生まれて初めて白銀の悪魔と食卓を共にしながら、私は時々ちらちらと奴の顔を盗み見た。
あちらはまるでこっちの存在など最初からいないかのように目もくれず、エヴァントが差し出す書類を手にあれこれと指示を出しながら食事をしている。
そのエヴァントが、複雑な表情を浮かべながら時々こっちを見る。
どうやら、私付きのメイドさんのどちらかに、私が泣いていたと聞いたらしい。そのメイドさん方も、悲しい夢を見て泣いていた、という私の言葉を信じなかったようだ。

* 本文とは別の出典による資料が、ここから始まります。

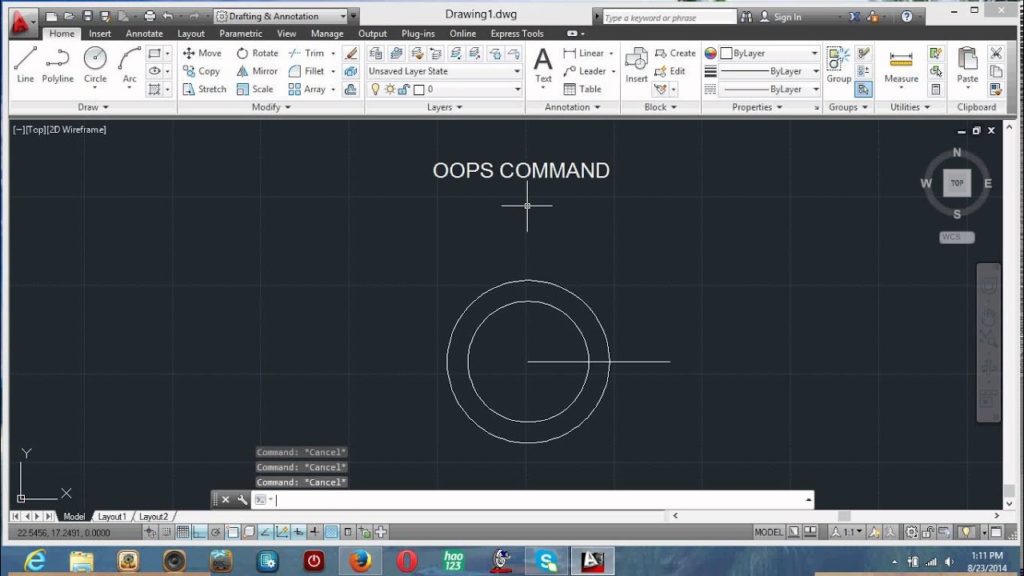Click the Group objects icon
The height and width of the screenshot is (576, 1024).
tap(838, 64)
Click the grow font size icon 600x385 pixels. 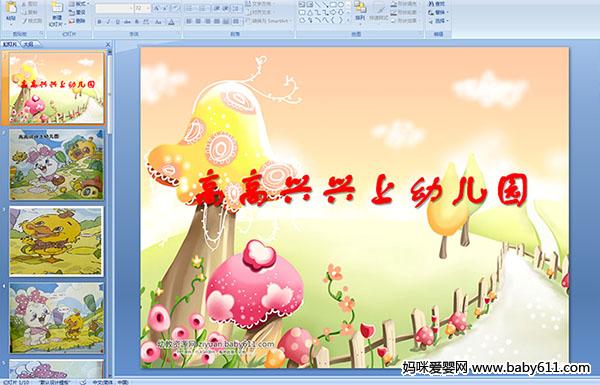point(157,8)
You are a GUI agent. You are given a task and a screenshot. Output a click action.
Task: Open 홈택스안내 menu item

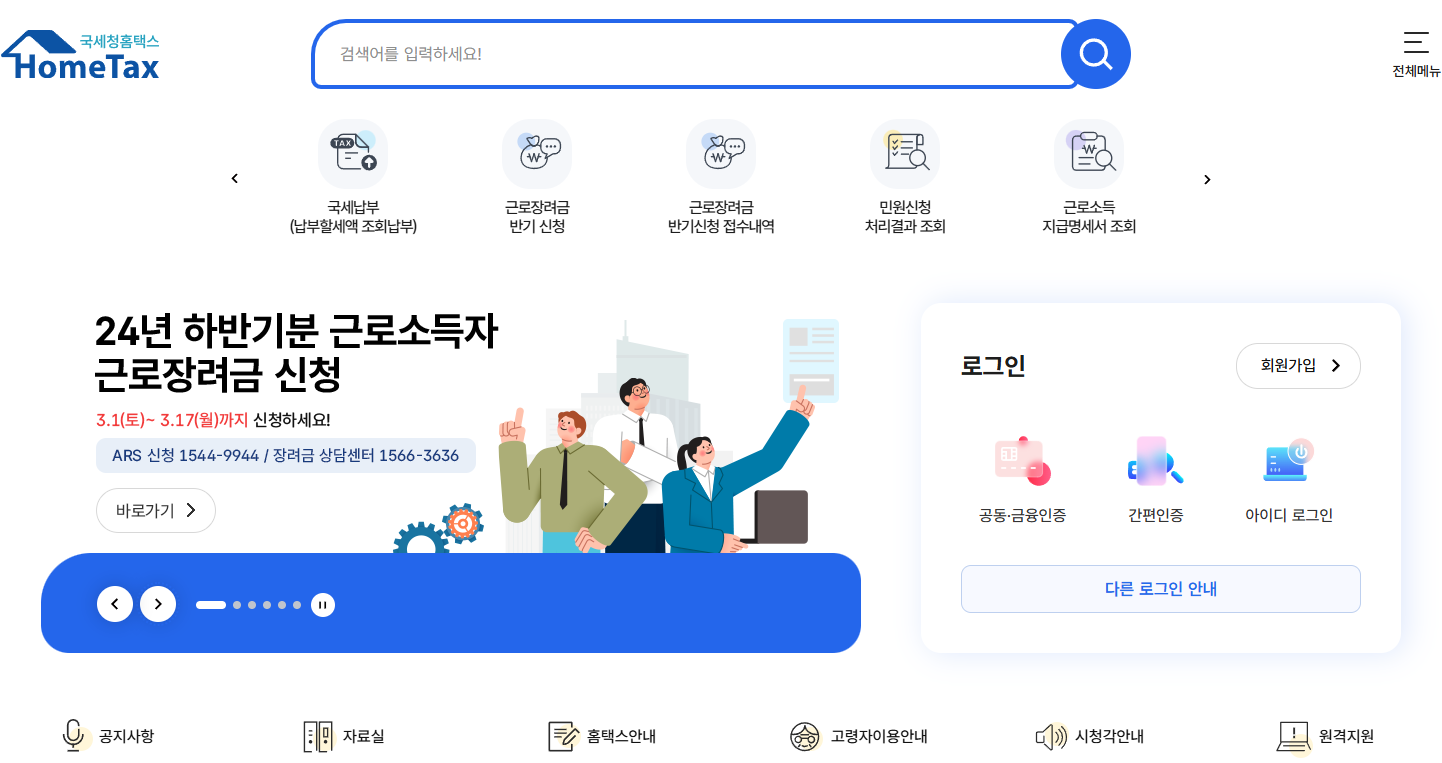tap(602, 737)
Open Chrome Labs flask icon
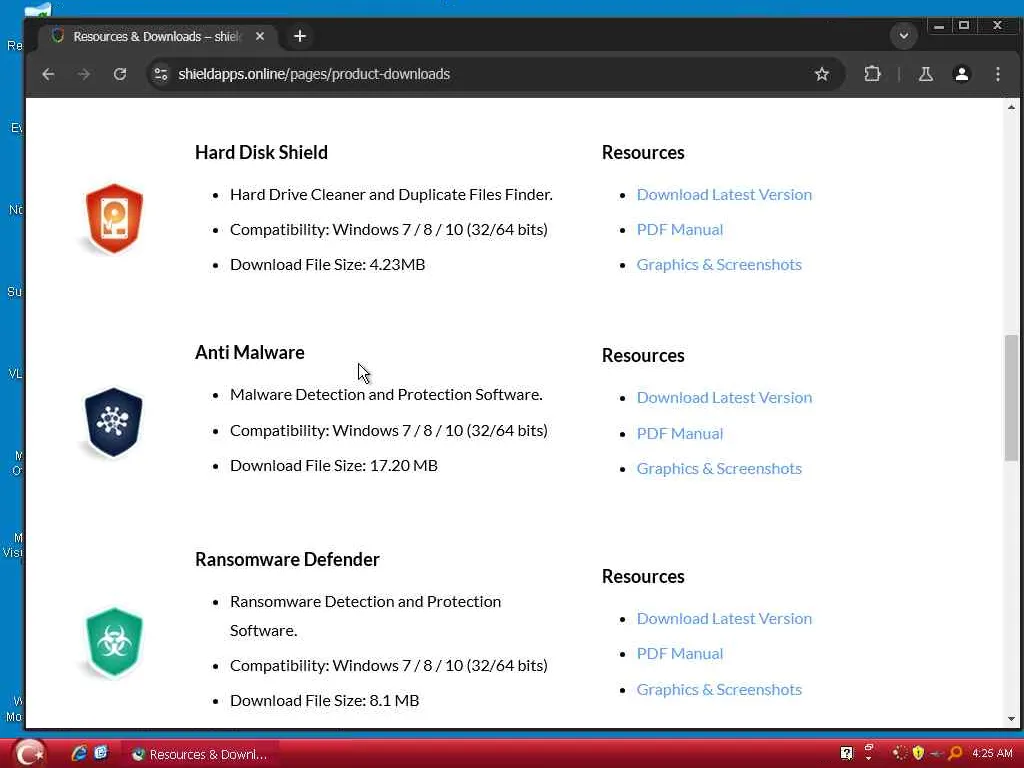Screen dimensions: 1024x768 (925, 74)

どうせ、痴話喧嘩をしたとでも思い込んでいるんだろうな。
ガーラント師団長と痴話喧嘩、と自分でした想像に、私は思わずむせ返ってしまった。
「大丈夫でございますか?」
心配そうに声をかけてくるエヴァントに、平気、と視線を送ろうと目をやると、ガーラント師団長の視線とぶつかった。
「……すみま、……せん。お行儀……悪くって」
膝にかけたナプキンを口元に当て、私は食卓から顔を背けた。
いい加減、貴族家には相応しくない私の行儀作法で苛立っているだろうに、これ以上無駄に奴を怒らせたくない。
「あの。……もう、結構です。……失礼しますね」
私は慌てて席を立つと、エヴァントが止めるのも聞かずに食堂を出て客間に戻った。
ああああっーー。美味しそうなご馳走が一杯だったのにぃぃぃぃ!
閉めた扉にもたれながら、私はがっくりとうな垂れた。
明日から、どんな生活が待っているのか想像もできないが、少なくともこんなご馳走にありつけるとは思えない。だからこそ、ガーラント師団長とコルセットという二重苦を乗り越えてでも、今夜は腹一杯食べるぞ、と密かに気合を入れていたというのに。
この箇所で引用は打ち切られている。